America's Central Intelligence Agency planned to use this site to test, for the first time, the new "enhanced interrogation" techniques President George W. Bush had approved six months earlier. Al-Qaida fighters' will was to be broken through waterboarding, sleep deprivation or humiliation through forced nudity until they could be turned into valuable sources in the "war on terror," which had been declared by the U.S. after the 2001 attacks on New York and Washington in 2001. Haspel, a 45-year-old intelligence agent, was to carry out the first torture sessions in Thailand.

Fifteen years later, in 2017, President Donald Trump would appoint Haspel as the CIA's deputy director.

Torture, Solitary Confinement and More Torture: Abu Zubaydah Said Nothing – Was It Because He Knew Nothing?

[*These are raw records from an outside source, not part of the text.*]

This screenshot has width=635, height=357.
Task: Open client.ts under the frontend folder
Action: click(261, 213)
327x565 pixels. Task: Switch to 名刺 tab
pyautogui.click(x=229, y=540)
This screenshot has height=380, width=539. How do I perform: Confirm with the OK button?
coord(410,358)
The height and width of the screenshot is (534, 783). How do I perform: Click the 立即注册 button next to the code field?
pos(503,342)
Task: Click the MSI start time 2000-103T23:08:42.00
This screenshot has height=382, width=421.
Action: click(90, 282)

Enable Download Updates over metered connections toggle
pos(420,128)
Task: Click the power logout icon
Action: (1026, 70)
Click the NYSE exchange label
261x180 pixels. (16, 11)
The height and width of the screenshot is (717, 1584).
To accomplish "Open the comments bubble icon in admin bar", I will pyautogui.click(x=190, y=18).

This week, human rights lawyers at the European Center for Constitutional and Human Rights (ECCHR) in Berlin submitted a filing about former agent Haspel to supplement a December 2014 criminal complaint over the CIA's extraordinary renditions and torture program it lodged with the Federal Public Prosecutor in Karlsruhe. The new information could create additional pressure for the Karlsruhe-based office to act. Thus far, the Federal Public Prosecutor has rejected calls to file any charges against Americans responsible for the torture – be it then-Secretary of Defense Rumsfeld for incidents inside Abu Ghraib, former CIA head George Tenet or the intelligence agents at the National Security Agency (NSA) who eavesdropped on the German chancellor's mobile phone. When it comes to relations with the United States, Germany seems to have a habit of looking the other way. That also extends to the Federal Public Prosecutor.

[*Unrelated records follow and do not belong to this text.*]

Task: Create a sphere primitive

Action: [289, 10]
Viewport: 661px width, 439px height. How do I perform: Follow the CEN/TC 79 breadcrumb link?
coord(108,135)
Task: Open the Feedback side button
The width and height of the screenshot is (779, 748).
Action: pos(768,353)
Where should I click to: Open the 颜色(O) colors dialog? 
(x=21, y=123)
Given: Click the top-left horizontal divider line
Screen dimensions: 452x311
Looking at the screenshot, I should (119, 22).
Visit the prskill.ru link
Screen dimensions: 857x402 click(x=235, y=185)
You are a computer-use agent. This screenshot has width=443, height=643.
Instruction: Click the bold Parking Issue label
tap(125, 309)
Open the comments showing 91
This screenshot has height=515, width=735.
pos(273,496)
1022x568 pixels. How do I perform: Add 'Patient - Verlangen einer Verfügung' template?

But the qualities of this case suggest it could be different. For the first time, a criminal complaint has been filed against a torturer who is still with the CIA. In another first, the person in question is directly tied to the current U.S. administration.

Haspel will now be a public face of the intelligence agency and, as such, her job will entail frequent travel. "This is our opportunity," says Wolfgang Kaleck, ECCHR's general secretary. "Given the burden of proof offered by the intelligence and named witnesses of the U.S. torture program, the Federal Public Prosecutor must either open an investigation or issue a warrant for her arrest if she travels to Germany."

Until only a few weeks ago, the appointee for the CIA's No. 2 job hadn't even been announced. Haspel had been responsible for clandestine operations at the CIA for decades. She served as CIA station chief in London and later in New York, then becoming deputy director of the National Clandestine Service for Foreign Intelligence and Covert Action and ultimately head of all the agency's clandestine operations around the world. Now people know her name, but not much else – Haspel is such a shadowy figure that you can't even find public photos of her.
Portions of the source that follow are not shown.